Мы стояли на утесе и в унылом безмолвии долго смотрели на валяющийся в углу нашего горизонта бледный, безобразный труп кометы, вчера еще столь яркой, блистательной, прекрасной, вчера еще двигавшейся собственною силою в пучинах пространства и как бы нарочно прилетевшей из отдаленных миров, от других солнц и других звезд, чтоб найти для себя, возле нас смертных, гроб на нашей планете и прах свой, перемешанный с нашим прахом, соединить с ее перстью{44}.
Между тем другое явление, происходившее над нашими головами, проникло нас новым страхом. Уже прежде того мы приметили, что солнце слишком долго не клонится к закату: многие утверждали, что оно стоит неподвижно; другим казалось, будто оно шевелится вокруг одной и той же точки; иные, и сам Шимшик, доказывали, что оно, очевидно, сбилось с пути, не знает астрономии и забрело вовсе не туда, куда б ему следовало идти с календарем Академии в кармане.

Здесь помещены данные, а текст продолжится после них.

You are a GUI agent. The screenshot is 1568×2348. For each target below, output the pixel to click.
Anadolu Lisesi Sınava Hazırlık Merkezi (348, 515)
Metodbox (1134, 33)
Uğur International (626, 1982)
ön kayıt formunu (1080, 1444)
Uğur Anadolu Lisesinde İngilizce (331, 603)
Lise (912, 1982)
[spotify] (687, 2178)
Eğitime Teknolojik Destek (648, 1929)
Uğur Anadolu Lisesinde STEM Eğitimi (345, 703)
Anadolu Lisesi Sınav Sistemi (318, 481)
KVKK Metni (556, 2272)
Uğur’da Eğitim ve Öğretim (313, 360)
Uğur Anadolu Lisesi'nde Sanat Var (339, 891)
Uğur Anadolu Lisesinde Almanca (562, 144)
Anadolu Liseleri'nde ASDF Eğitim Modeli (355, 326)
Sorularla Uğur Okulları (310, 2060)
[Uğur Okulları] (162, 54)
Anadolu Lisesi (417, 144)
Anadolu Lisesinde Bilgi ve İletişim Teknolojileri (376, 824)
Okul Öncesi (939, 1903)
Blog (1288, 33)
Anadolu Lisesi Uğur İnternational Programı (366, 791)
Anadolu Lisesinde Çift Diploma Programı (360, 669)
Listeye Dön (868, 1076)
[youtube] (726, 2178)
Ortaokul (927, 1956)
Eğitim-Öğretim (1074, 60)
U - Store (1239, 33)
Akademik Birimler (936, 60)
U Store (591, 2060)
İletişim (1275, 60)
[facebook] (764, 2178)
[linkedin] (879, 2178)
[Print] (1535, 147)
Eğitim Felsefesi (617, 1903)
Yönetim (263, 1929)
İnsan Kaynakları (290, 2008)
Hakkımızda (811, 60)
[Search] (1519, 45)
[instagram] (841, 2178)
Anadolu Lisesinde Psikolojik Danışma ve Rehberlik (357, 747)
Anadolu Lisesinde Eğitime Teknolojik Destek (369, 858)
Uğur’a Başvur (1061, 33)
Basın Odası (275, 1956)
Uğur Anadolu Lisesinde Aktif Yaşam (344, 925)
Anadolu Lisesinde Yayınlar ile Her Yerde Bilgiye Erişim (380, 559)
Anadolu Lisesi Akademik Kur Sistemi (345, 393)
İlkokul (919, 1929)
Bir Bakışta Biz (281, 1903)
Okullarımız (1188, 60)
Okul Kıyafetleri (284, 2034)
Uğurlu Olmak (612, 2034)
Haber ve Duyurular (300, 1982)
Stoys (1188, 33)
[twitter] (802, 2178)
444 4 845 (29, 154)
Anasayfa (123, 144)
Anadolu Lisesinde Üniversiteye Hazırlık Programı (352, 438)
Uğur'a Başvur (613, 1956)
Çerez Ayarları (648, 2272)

Мы объясняли это событие разными догадками, когда одним разом солнце тронулось с места и, подобно летучей звезде, быстро пробежав остальную часть пути, погрузилось за небосклоном. В одно мгновение ока зрелище переменилось: свет погас, небо зардело звездами, мы очутились в глубоком мраке, и крик отчаяния раздался кругом нас в горах. Мы полагали, что уже навсегда простились с благотворным светилом; что после истребления значительной части рода человеческого та же планета, на которой мы родились, назначена быть его остаткам темницею, где мы должны ожидать скоро смертного приговора. Невозможно изобразить горести, овладевшей нами при этой ужасной мысли. Мы провели несколько часов в этом положении; но тогда как некоторые из нас уже обдумывали средства, как бы пристроить остаток своего быта в мрачном заключении на нашей несчастной планете, волны яркого света нечаянно залили наше зрение ослепительным блеском. Мы все поверглись на землю и долго не смели раскрыть глаз, опасаясь быть поражены его лучами. Наконец мы удостоверились, что он происходит от солнца, которое непонятным образом взошло с той стороны, где незадолго пред тем совершился его внезапный закат. Достигнув известной высоты, оно вдруг покатилось на юг; потом, поворотясь назад, приняло направление к северо-востоку. Не доходя до земли, оно поколебалось и пошло скользить параллельно черте горизонта, пока опять не завалилось за него недалеко от южной точки. Таким образом, в течение пятнадцати часов оно восходило четырежды, всякий раз в ином месте; и всякий раз, исчертив его кривыми линиями запутанного пути своего, заходило на другом пункте и ввергало в ночной мрак изумленные и измученные наши взоры.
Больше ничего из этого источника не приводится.